Before Zorn and DeFlavio leave -- they graduated in the spring and will move abroad this fall, Zorn on a Fulbright grant and DeFlavio to work in an African hospital -- they are spending long days showing him around, explaining things such as how to use the dorm washing machines (which includes swiping an ID card and punching in a code to select a machine), why chicken tenders don't look like chickens and how to open, lock and unlock all the different kinds of doors on campus.

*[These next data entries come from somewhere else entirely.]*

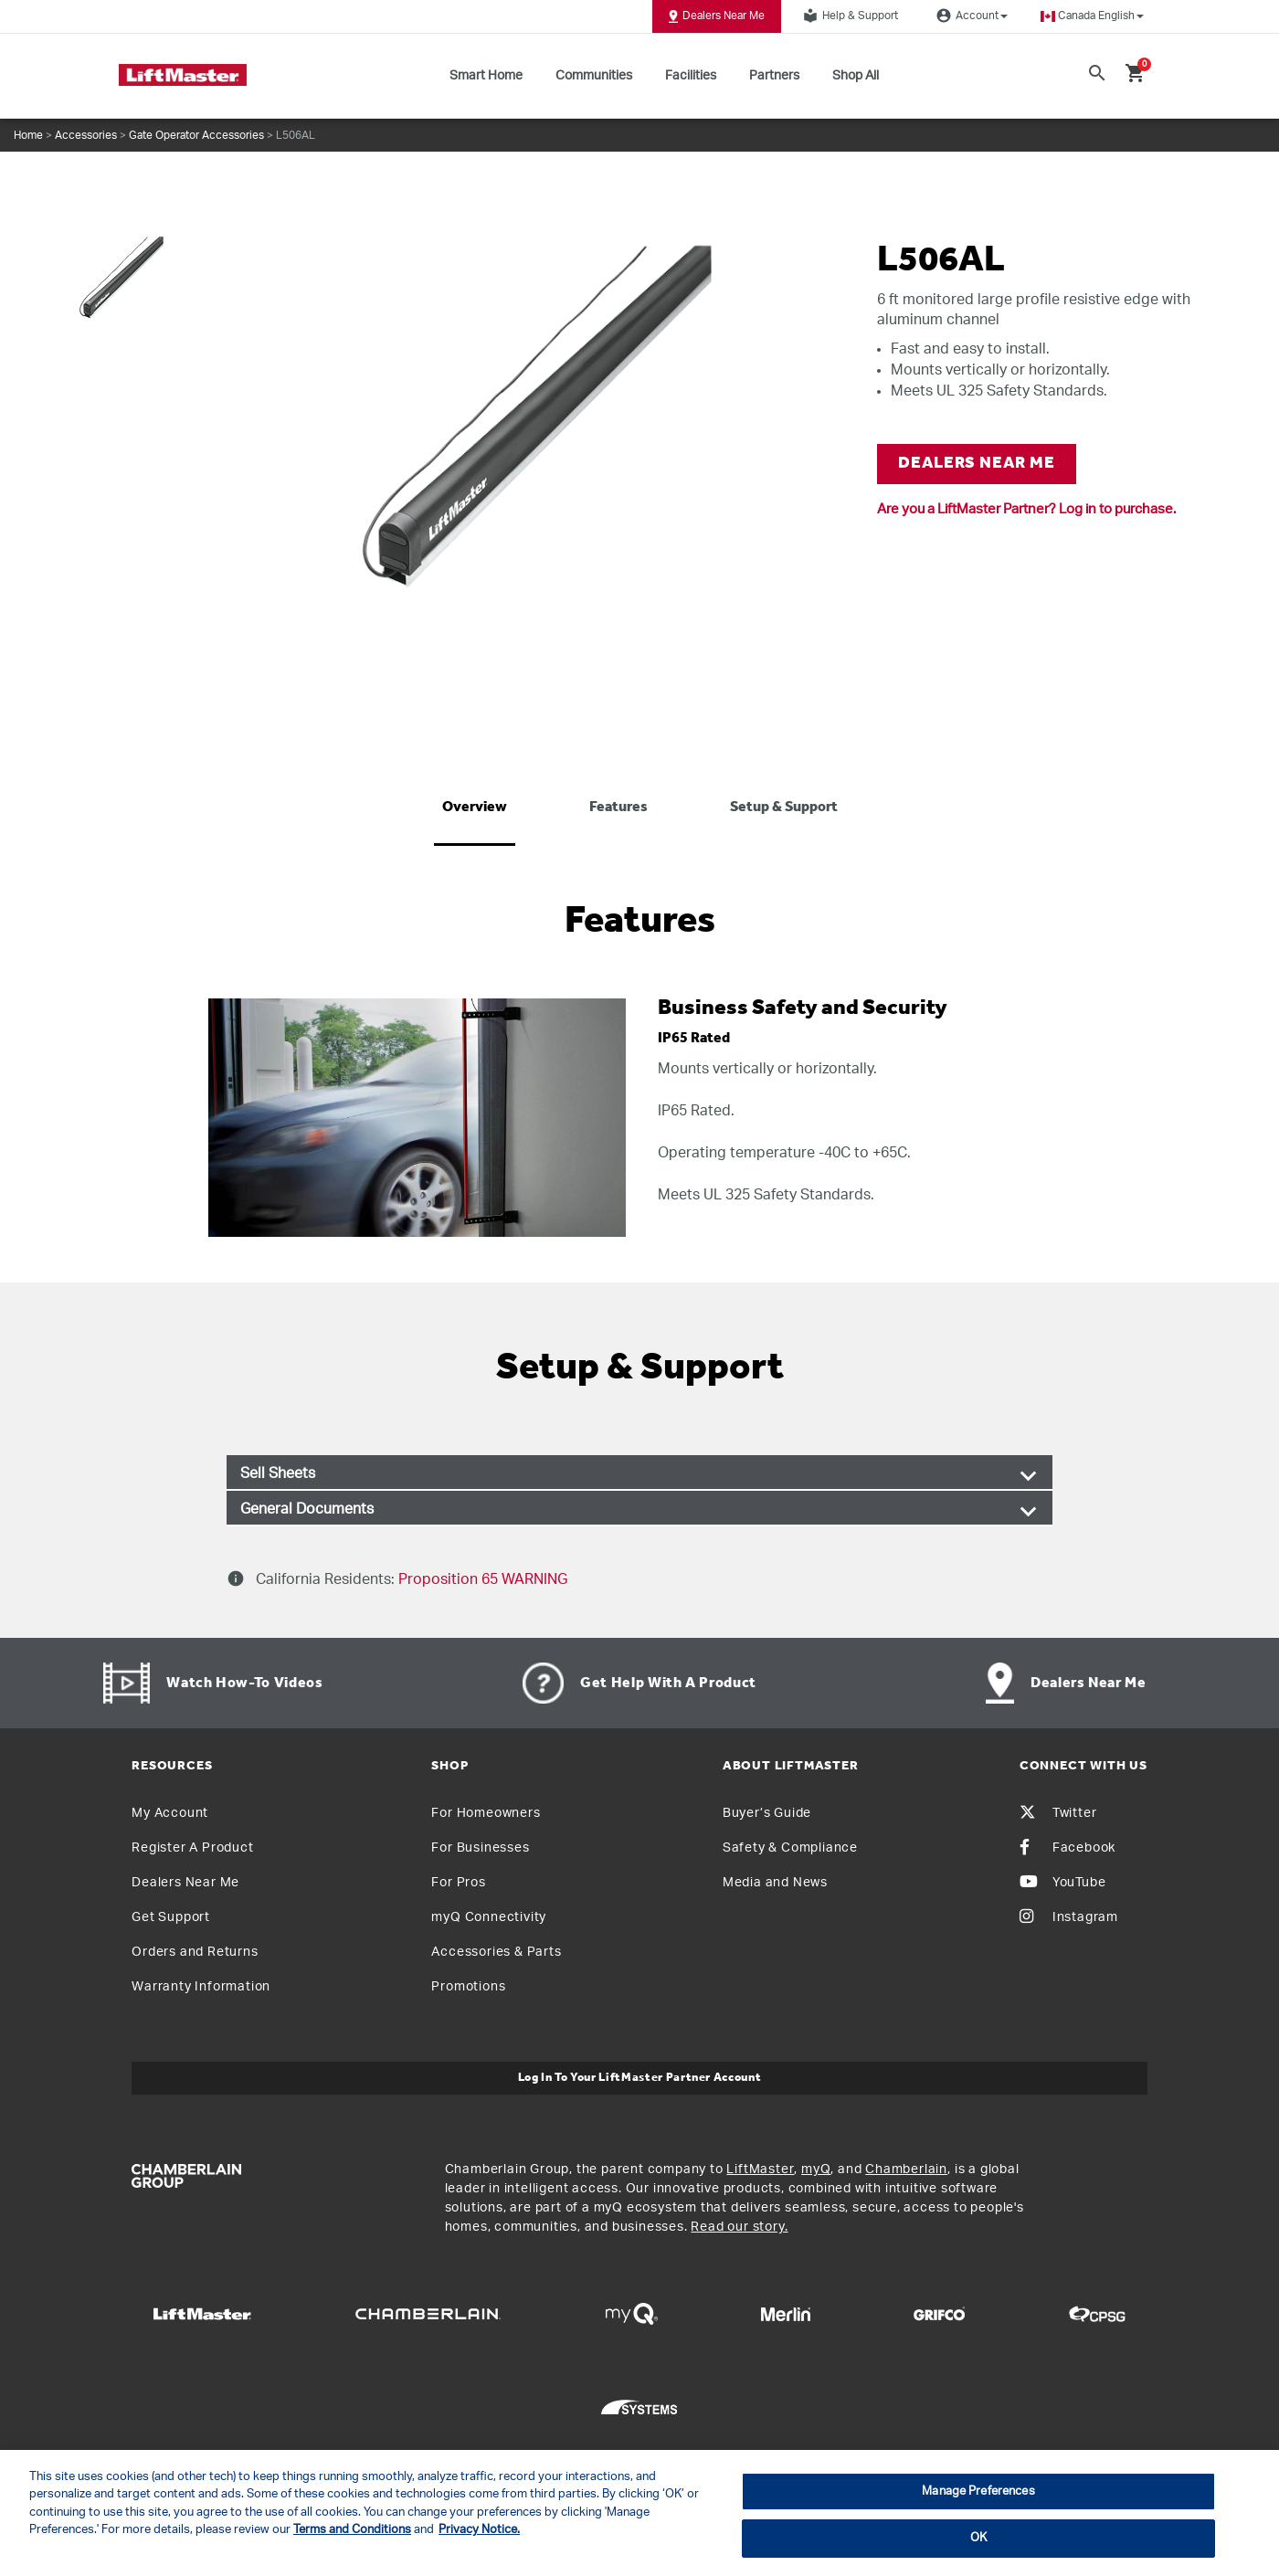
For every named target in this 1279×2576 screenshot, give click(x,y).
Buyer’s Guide (767, 1813)
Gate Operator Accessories (196, 135)
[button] (1092, 16)
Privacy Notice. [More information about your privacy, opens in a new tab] (479, 2530)
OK (978, 2538)
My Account (170, 1813)
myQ (815, 2169)
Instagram (1069, 1917)
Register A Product (192, 1848)
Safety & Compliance (790, 1848)
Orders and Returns (195, 1952)
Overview (474, 807)
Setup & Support (784, 807)
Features (618, 807)
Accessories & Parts (496, 1952)
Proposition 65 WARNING (481, 1579)
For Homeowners (485, 1813)
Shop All (855, 75)
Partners (774, 75)
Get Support (171, 1917)
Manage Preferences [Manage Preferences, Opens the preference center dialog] (978, 2491)
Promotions (468, 1986)
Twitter (1058, 1813)
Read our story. (739, 2227)
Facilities (690, 75)
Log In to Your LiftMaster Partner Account (640, 2078)
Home (28, 135)
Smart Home (486, 75)
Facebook (1067, 1848)
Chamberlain (906, 2169)
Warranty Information (201, 1986)
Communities (593, 75)
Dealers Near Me (717, 16)
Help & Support (848, 15)
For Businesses (480, 1848)
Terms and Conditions (352, 2530)
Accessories (86, 135)
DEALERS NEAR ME (976, 463)
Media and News (775, 1882)
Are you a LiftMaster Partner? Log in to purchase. (1026, 509)
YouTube (1063, 1882)
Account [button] (969, 15)
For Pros (458, 1882)
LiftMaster (760, 2169)
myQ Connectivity (488, 1917)
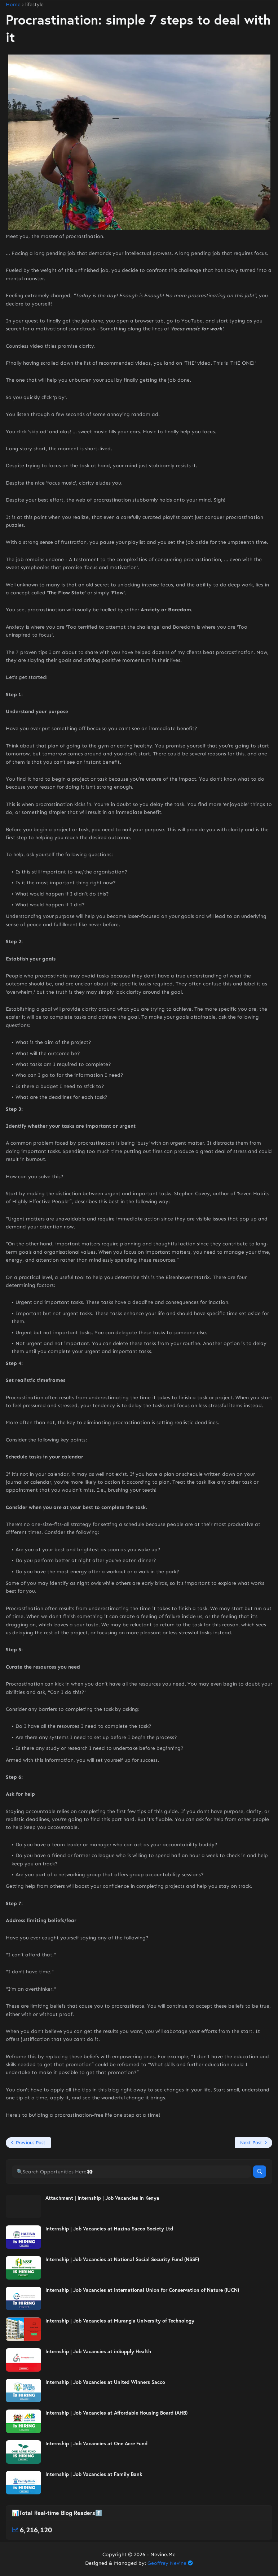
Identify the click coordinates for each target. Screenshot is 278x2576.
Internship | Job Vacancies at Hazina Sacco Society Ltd (109, 2228)
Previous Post (30, 2142)
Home (13, 4)
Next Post (251, 2142)
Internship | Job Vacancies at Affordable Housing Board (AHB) (116, 2413)
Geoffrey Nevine (166, 2563)
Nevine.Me (163, 2554)
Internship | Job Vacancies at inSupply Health (98, 2351)
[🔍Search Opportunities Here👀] (131, 2171)
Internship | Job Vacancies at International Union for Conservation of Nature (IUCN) (142, 2290)
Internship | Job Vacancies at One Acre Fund (96, 2443)
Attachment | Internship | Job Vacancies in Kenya (102, 2198)
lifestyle (34, 4)
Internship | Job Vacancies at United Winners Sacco (105, 2382)
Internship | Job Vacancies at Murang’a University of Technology (119, 2320)
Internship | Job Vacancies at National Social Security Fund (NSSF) (122, 2259)
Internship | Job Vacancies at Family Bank (93, 2474)
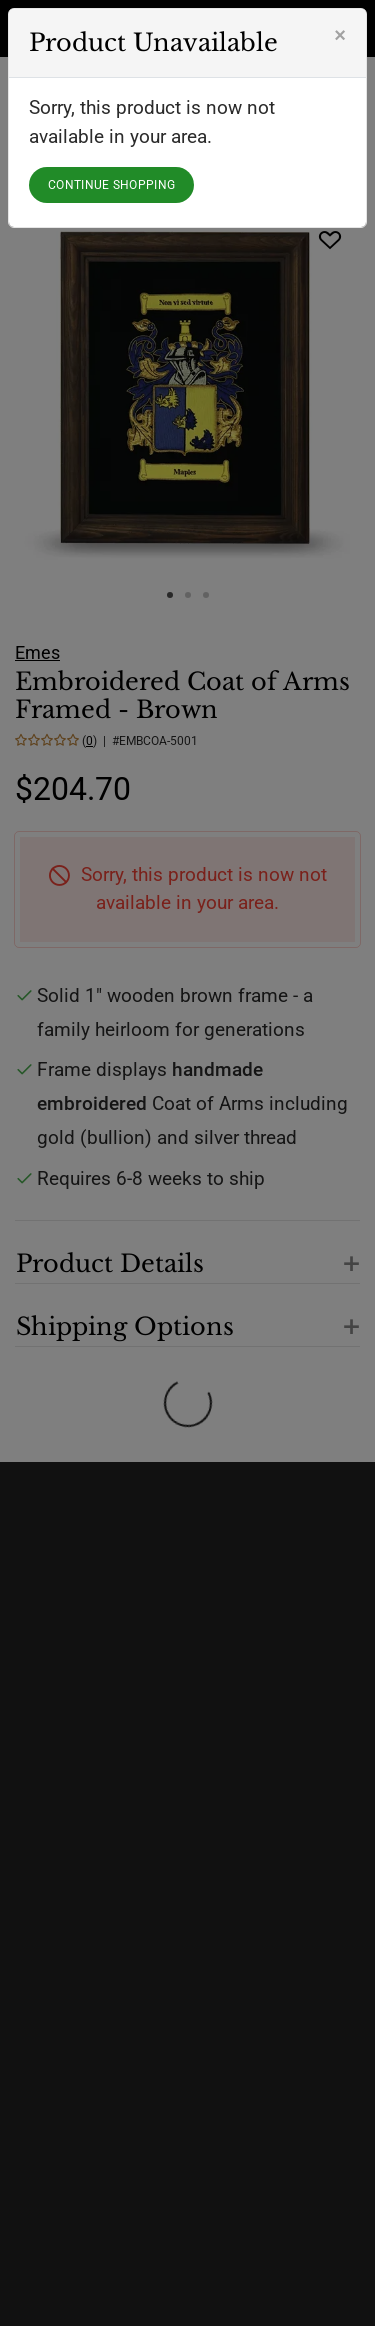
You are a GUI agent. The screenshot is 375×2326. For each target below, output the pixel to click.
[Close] (340, 35)
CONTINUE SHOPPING (111, 185)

Deng said he was surprised that a woman spoke at the convocation, just as men had done. And he was shocked by the clothing. "Some people, they seem as if they are just wearing underwear, and they are moving around the street," he said.

His biggest worry is his family. He has no money to travel or call home, and he doesn't know what will happen to his mother, who had relied on his meager income.

He has been studying until long after midnight every night, his roommate said. And Deng said he remains in awe that he's really here. "It's wonderful. It's clean. It's quiet. It smells good. I just enjoy walking around."

When a student asked him how he would change the government in Sudan without getting sent to jail, he answered, "I could be put in jail, but that would not be the end of it, because other people could see me doing what I was doing. . . . You allow them to see that what you are doing is not only for yourself, but for all the people."